Weekly round up
After a sharp fall on Monday due to the Ukrainian crisis, UK markets regained some ground, however, they are still set for a weekly loss, with the FTSE 100 Index falling 0.31% to trade at 7,550 points at the time of writing.
Retail sales in the UK increased 1.9% month on month in January 2022, rebounding from an upwardly revised 4% fall in December and beating market forecasts of a 1% rise, as the impact of the Omicron variant began to fade. This was the biggest increase since April 2021, prompted by non-food stores sales increasing 3.4%, namely household goods, garden centres, lighting and electrical goods.

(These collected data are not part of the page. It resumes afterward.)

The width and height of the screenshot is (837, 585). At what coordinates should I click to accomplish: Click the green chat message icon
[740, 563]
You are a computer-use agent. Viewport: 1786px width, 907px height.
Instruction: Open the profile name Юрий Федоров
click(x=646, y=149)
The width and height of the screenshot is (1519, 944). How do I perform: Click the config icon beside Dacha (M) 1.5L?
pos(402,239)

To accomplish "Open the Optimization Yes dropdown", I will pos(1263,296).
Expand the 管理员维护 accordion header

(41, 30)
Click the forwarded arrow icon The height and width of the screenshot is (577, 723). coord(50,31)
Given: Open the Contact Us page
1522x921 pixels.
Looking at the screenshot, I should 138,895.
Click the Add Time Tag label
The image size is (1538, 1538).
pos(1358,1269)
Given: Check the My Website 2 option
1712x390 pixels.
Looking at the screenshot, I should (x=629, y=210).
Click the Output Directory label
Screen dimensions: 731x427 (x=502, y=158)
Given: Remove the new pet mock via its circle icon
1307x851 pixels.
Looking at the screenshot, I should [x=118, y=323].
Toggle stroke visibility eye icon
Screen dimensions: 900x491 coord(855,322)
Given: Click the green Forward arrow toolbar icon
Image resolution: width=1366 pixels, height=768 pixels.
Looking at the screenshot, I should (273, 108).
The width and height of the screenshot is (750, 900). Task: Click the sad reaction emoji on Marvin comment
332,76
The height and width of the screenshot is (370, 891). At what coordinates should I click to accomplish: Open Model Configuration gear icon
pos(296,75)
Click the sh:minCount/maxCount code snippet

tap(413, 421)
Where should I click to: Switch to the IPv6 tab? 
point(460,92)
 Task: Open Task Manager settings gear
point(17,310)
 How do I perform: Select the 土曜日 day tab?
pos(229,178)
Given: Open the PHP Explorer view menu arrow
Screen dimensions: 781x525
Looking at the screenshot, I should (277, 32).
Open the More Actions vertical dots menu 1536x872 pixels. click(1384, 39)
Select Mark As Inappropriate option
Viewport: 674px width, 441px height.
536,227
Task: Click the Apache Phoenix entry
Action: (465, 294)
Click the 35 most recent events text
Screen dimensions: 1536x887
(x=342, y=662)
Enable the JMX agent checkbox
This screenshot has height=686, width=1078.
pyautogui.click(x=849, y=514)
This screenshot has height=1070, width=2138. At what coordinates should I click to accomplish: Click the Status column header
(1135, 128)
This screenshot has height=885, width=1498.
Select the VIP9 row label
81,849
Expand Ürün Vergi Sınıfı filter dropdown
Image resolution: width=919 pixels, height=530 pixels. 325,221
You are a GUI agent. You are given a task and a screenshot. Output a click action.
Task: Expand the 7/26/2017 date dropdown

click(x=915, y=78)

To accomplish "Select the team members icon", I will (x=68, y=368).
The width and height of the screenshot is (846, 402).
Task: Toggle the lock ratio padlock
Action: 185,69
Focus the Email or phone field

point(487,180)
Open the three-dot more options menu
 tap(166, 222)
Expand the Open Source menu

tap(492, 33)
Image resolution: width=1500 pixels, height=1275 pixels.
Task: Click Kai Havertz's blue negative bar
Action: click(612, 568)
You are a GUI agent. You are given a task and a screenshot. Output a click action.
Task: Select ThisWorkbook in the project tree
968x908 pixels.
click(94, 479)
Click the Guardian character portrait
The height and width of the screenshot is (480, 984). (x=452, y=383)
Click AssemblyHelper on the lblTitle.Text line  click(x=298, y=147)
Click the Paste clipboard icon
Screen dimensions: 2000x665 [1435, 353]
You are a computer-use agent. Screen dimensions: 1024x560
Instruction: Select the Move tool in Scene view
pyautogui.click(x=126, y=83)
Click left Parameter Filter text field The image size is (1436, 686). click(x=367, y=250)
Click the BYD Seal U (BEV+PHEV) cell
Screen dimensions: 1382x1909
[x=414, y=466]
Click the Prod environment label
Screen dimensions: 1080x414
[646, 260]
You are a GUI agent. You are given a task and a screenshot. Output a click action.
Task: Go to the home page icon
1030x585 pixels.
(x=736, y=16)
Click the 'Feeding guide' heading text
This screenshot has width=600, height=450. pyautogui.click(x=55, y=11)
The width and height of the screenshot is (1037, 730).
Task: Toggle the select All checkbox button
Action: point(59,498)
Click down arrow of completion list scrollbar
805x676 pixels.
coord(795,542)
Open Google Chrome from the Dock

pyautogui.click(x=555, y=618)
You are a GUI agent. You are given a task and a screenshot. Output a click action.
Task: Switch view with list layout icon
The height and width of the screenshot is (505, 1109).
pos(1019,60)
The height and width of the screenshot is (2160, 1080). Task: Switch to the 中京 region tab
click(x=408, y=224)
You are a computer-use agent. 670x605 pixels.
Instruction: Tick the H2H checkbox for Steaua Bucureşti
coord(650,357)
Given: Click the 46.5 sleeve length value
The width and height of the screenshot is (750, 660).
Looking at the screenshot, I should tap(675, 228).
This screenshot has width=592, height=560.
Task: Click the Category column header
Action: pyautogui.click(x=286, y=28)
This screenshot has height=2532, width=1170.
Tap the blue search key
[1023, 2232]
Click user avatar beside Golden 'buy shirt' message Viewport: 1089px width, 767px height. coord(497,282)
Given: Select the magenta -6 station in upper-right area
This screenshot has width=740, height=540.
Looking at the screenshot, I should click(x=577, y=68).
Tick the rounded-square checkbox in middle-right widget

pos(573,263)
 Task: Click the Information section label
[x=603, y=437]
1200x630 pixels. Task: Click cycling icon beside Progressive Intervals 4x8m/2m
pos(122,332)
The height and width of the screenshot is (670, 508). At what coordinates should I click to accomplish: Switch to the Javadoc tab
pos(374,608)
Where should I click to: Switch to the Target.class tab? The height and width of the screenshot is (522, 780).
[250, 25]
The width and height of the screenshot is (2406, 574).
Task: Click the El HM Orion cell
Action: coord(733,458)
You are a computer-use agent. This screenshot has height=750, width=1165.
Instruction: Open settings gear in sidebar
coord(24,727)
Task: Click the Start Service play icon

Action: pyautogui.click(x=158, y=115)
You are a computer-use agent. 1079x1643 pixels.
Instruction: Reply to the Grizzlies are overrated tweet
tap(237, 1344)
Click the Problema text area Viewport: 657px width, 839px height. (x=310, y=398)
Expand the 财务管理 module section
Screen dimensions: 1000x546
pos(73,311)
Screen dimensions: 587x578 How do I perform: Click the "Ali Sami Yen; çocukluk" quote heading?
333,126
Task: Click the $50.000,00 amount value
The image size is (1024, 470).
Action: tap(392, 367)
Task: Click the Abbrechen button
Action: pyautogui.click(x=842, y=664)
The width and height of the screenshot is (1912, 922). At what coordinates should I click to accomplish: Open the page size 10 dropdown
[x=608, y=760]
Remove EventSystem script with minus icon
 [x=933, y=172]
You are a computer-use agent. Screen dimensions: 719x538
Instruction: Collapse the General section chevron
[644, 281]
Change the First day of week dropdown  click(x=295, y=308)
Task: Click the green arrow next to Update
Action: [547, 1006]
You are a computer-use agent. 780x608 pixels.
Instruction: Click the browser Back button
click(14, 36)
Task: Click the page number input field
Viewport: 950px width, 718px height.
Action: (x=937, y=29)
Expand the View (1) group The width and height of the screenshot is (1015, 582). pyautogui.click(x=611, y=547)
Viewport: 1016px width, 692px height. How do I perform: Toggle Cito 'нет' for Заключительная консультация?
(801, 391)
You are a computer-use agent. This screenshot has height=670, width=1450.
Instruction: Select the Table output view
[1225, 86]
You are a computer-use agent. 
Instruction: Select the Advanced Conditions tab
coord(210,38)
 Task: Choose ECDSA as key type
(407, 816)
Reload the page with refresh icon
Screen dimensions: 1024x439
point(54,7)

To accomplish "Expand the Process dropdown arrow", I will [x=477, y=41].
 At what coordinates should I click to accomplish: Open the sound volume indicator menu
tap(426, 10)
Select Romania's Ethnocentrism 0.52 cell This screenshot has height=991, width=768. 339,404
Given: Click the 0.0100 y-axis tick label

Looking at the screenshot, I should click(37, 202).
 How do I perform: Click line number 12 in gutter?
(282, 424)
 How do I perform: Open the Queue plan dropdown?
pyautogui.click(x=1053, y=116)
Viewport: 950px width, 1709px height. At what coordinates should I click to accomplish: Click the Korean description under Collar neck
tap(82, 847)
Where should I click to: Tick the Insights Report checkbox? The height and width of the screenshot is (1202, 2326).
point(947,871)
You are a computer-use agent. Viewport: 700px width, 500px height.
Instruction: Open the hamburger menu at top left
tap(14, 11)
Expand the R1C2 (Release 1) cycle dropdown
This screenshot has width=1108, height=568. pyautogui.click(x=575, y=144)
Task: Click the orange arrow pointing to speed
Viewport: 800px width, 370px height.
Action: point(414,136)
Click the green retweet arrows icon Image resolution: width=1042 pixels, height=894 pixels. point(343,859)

Sales of auto fuel increased 4.1% after falling in December when increased home working and lower retail footfall reduced travel. Nevertheless, food store sales fell 2.3% and were below pre-coronavirus levels for the first time. The latest data from the Bank of England showed UK annual inflation unexpectedly accelerated to 5.5% in January, the highest rate since March 1992 and above market expectations of 5.4%. Inflation is forecast to peak at around 7.25% in April, well above the 2% target, when energy bills and taxes are due to increase.
In the commodity markets, Brent crude futures extended losses to around $92.5 per barrel on Friday and are headed for their first weekly decline since early December as the prospect of Iranian oil returning to the market outweighed fears of possible supply disruptions from a Russia-Ukraine conflict.
A deal to revive the 2015 Iran nuclear deal is taking shape, with a draft accord outlining a sequence of steps that would eventually lead to granting waivers on oil sanctions, and bring approximately 1 million barrels of oil a day back into the market. Gold peaked at a 36 week high of $1,902.5 an ounce in early trading, as mounting tensions between Russia and the West over Ukraine lifted bullion’s safe-haven appeal, before falling back to approximately $1,890.
US equity futures rose on Friday after US secretary of state Antony Blinken agreed to meet with Russian foreign minister Sergei Lavrov next week, raising hopes for a diplomatic solution to the ongoing standoff over Ukraine. In Thursday’s regular trading session, the Dow Jones Industrial Average fell 1.78%, its biggest drop since November, the S&P 500 lost 2.12% and the Nasdaq declined 2.88%.
Investors remained fearful after US President Joe Biden said that the threat of a Russian invasion of Ukraine remains high in the coming days and that Russia had not in fact pulled back troops out of Ukraine.
Meanwhile investors continued to digest prospects of the tightening Federal Reserve monetary policy as St. Louis Federal President, James Bullard warned that inflation could get out of control without rate hikes and called for a full percentage point increase by July.
The information provided in this communication is not advice or a personal recommendation, and you should not make any investment decisions on the basis of it. If you are unsure of whether an investment is right for you, please seek advice. If you choose to invest, your capital may be at risk and the value of an investment may fall as well as rise in value, so you could get back less than you originally invested.